= Casa di Santo Stefano =

Hungarian pilgrim's hostel in Rome, Italy

Casa di Santo Stefano or Szent István Ház is the Hungarian pilgrim's hostel in Rome, located in Via del Casaletto 481.

==Background==
The first Hungarian pilgrim's hostel in Rome was established by King Stephen I of Hungary next to the church of Santo Stefano degli Ungheresi in Vatican. The hostel received travelers from the Kingdom of Hungary through 700 years. It was pulled down by Pope Pius VI in 1776 when he built a new sacristy for the St Peter's Basilica.

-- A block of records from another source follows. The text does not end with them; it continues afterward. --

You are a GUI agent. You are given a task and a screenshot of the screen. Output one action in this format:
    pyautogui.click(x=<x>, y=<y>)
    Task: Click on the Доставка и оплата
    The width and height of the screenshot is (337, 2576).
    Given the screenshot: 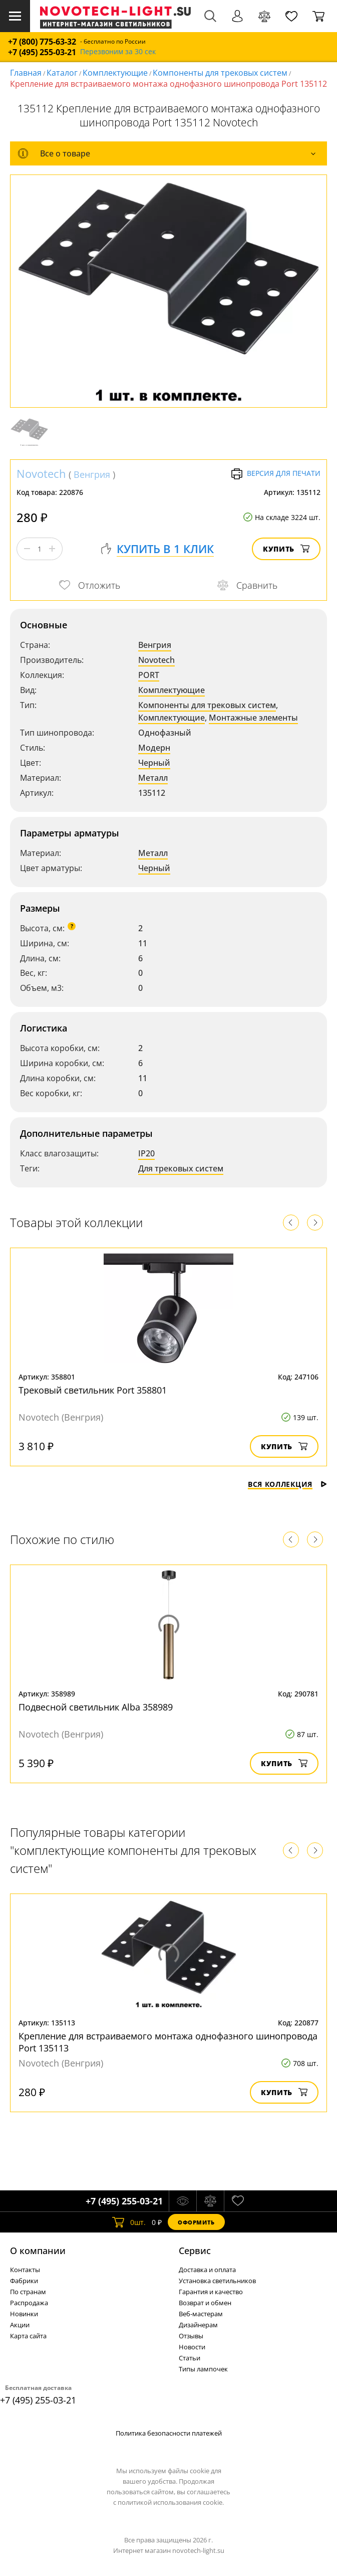 What is the action you would take?
    pyautogui.click(x=207, y=2269)
    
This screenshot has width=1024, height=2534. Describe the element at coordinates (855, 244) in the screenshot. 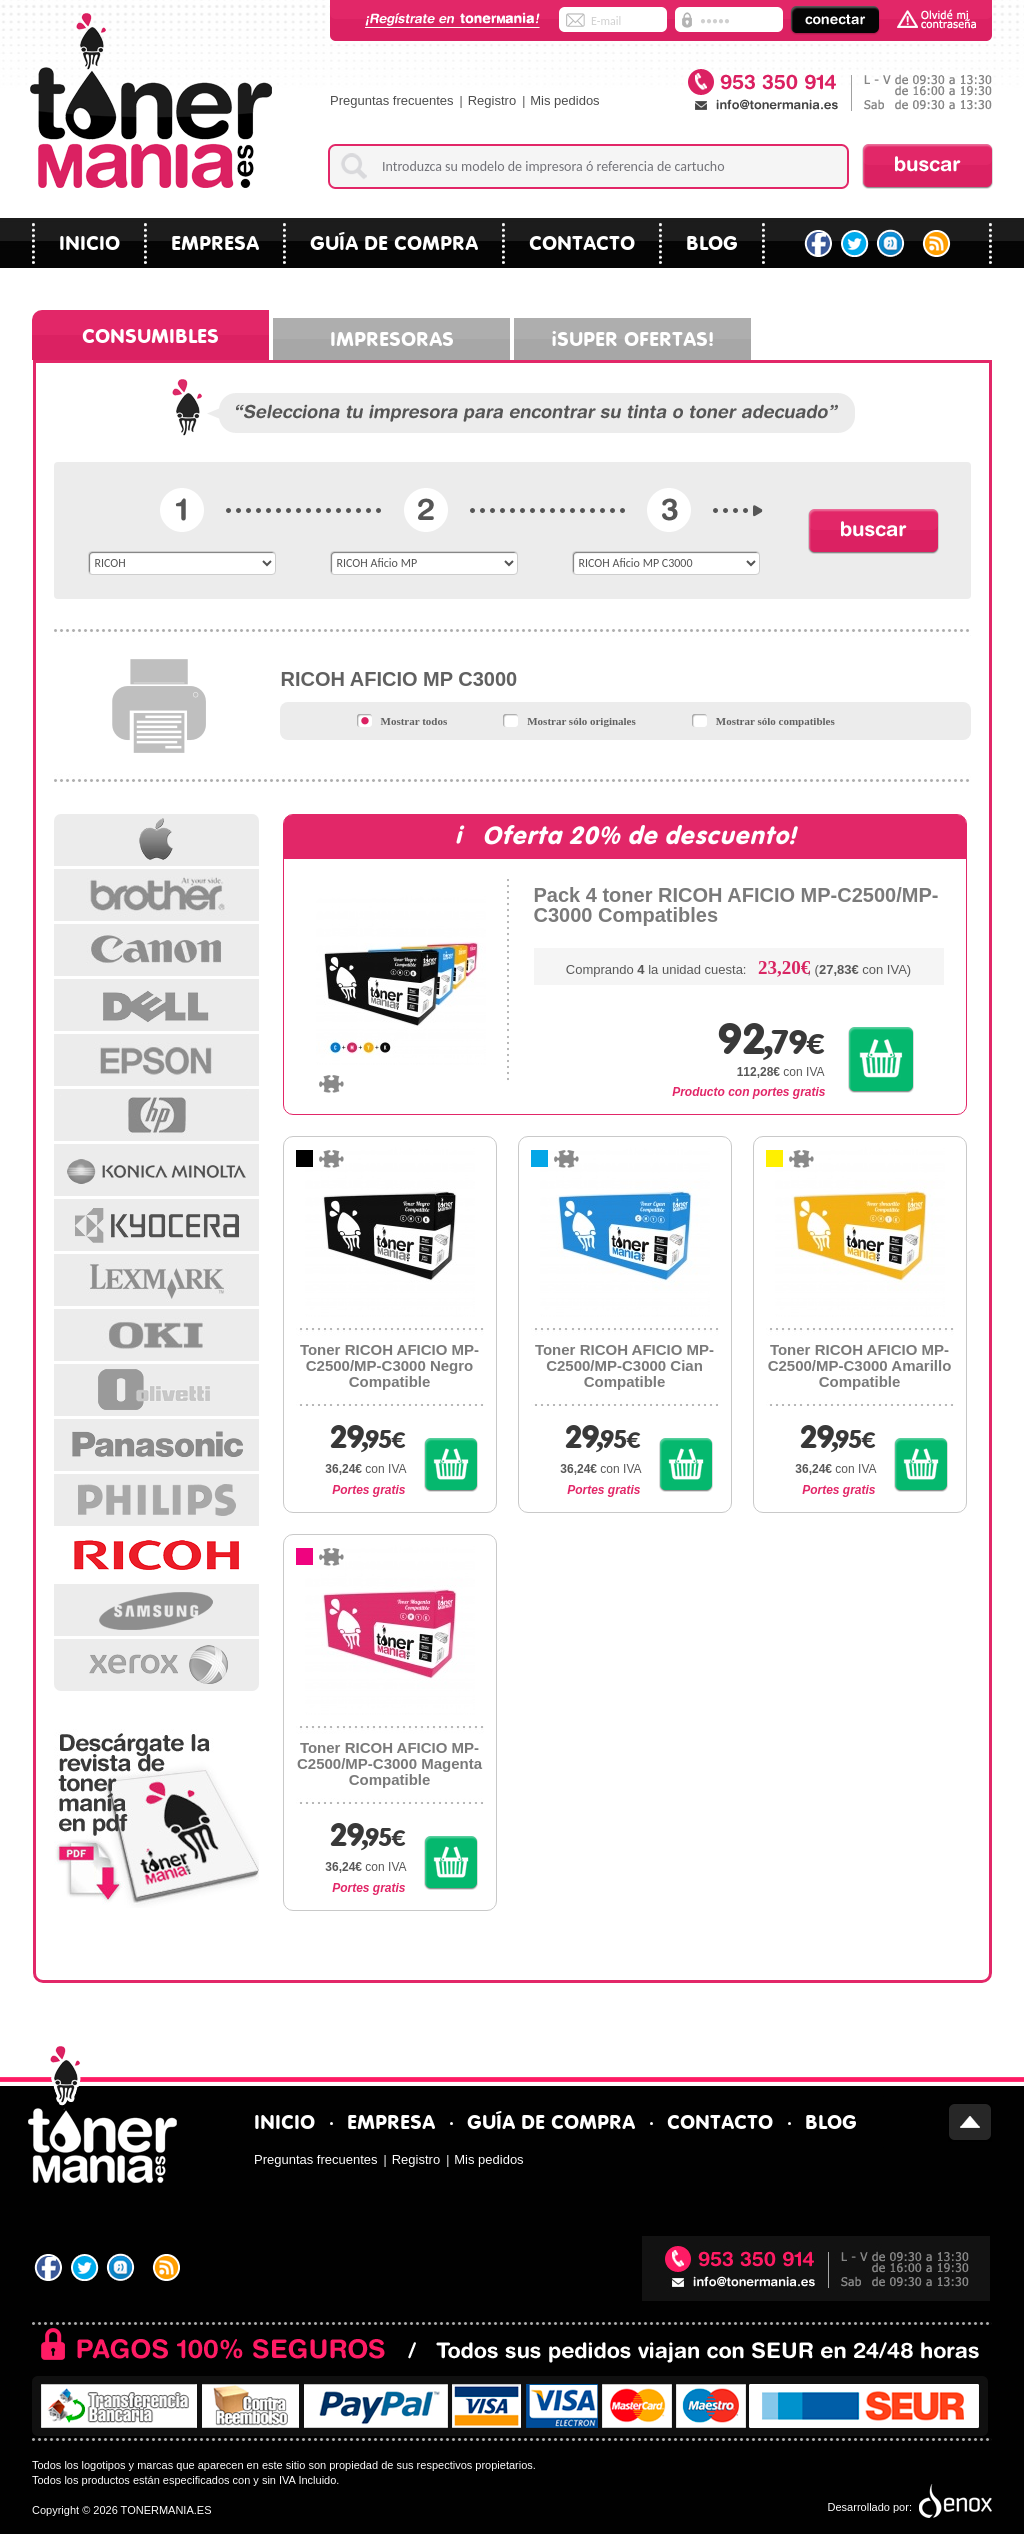

I see `Twitter` at that location.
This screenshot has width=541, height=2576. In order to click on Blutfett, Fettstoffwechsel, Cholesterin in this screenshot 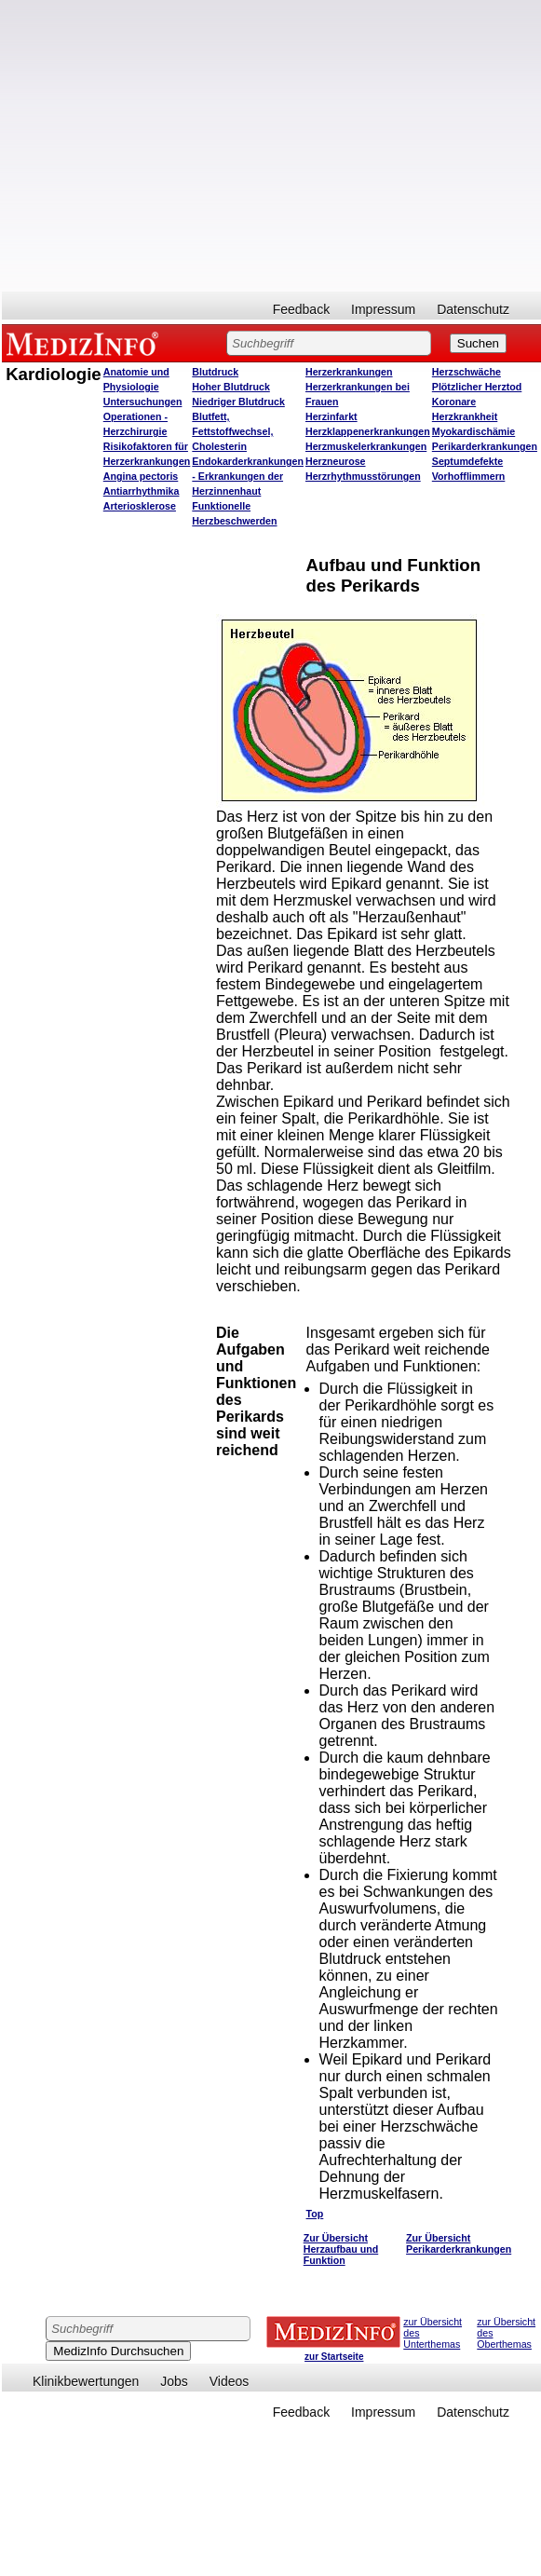, I will do `click(232, 431)`.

The Pope gave 7,500 scudos as compensation for the Collegium Germanicum et Hungaricum. Only in the 20th century was the old pilgrim's hostel of St. Stephen re-established by Catholic emigrants who left the country after the 1956 Hungarian Revolution.

==History==
Erzsébet Fáy became the nurse of a wealthy English gentleman, Lord Oliver Duncan and inherited his fortune. Erzsébet Fáy made contact with József Zágon, the Regent of the Hungarian Papal Institute and leader of the Hungarian emigrant community in Rome. She made a donation for a new pilgrim's hostel.

In 1965 József Zágon bought a parcel in the Gianicolense district of Rome from a lawyer named Pasini for 120 million liras. At that time Via del Casaletto was a rural neighbourhood with pastures and reeds but in the next decades it became a suburb of the growing city.

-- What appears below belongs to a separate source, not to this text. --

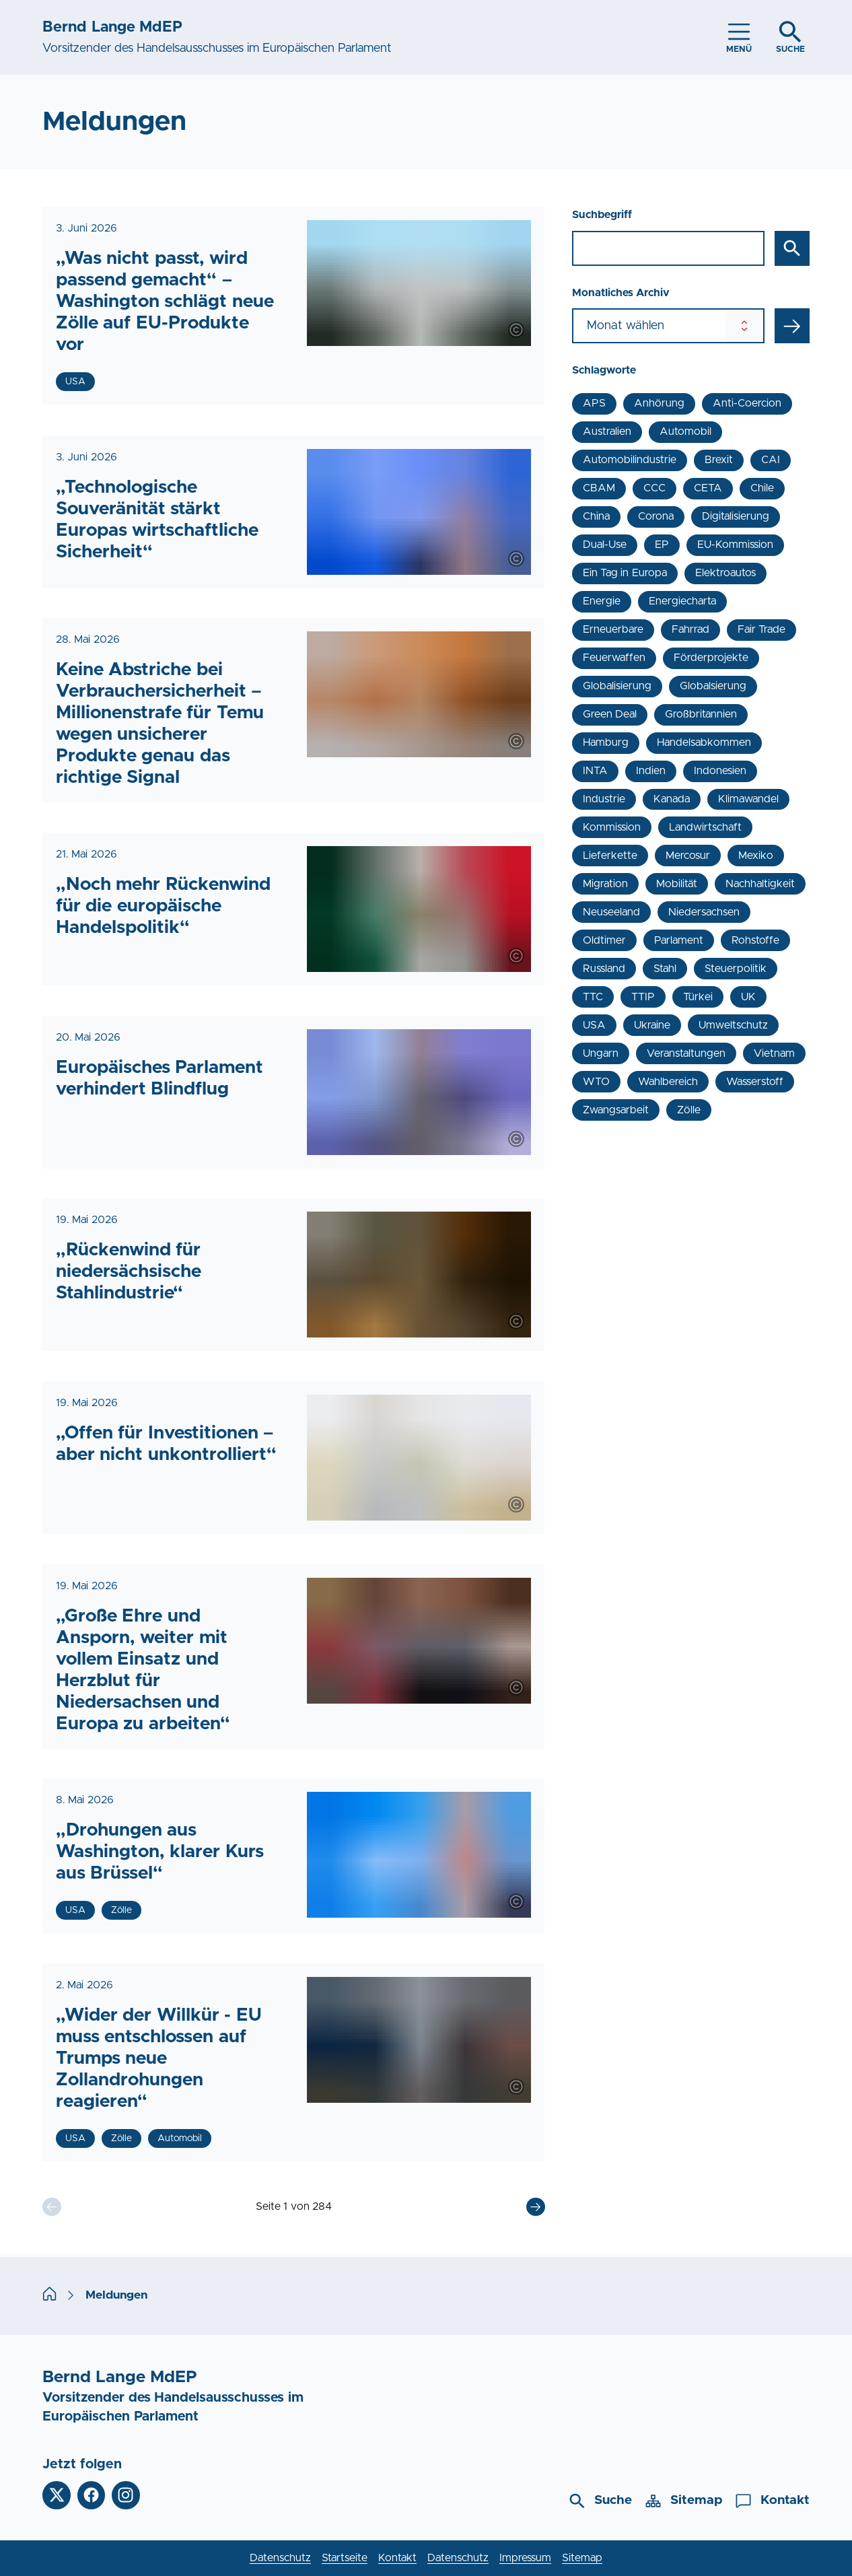  I want to click on Handelsabkommen, so click(704, 742).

Hungarian university students who went into exile after 1956 gave 16 million liras for buying the lot. The remaining part of the sum was donated by Hungarians living in the United States and Switzerland.

The modern hostel was inaugurated on 20 August 1967. It is the property of the St. Stephen Foundation but run by the Congregatio Sororum Scholarum de Kalocsa (Kalocsai Iskolanővérek), a Hungarian religious order for women.

Casa di Santo Stefano was visited by the exiled leader of the Catholic Church, József Mindszenty on 2 October 1971. The house is a popular place of accommodation for Hungarian travelers and pilgrims in Rome from Hungary, Romania, Slovakia and other countries. It is decorated with the paintings of an emigrant priest-artist, Péter Prokop and surrounded with a garden.

The Casa di Santo Stefano was consecrated by Cardinal Péter Erdő, Archbishop of Esztergom-Budapest in September 2021. Also present was Miklós Soltész, Hungarian state secretary for church and minority relations.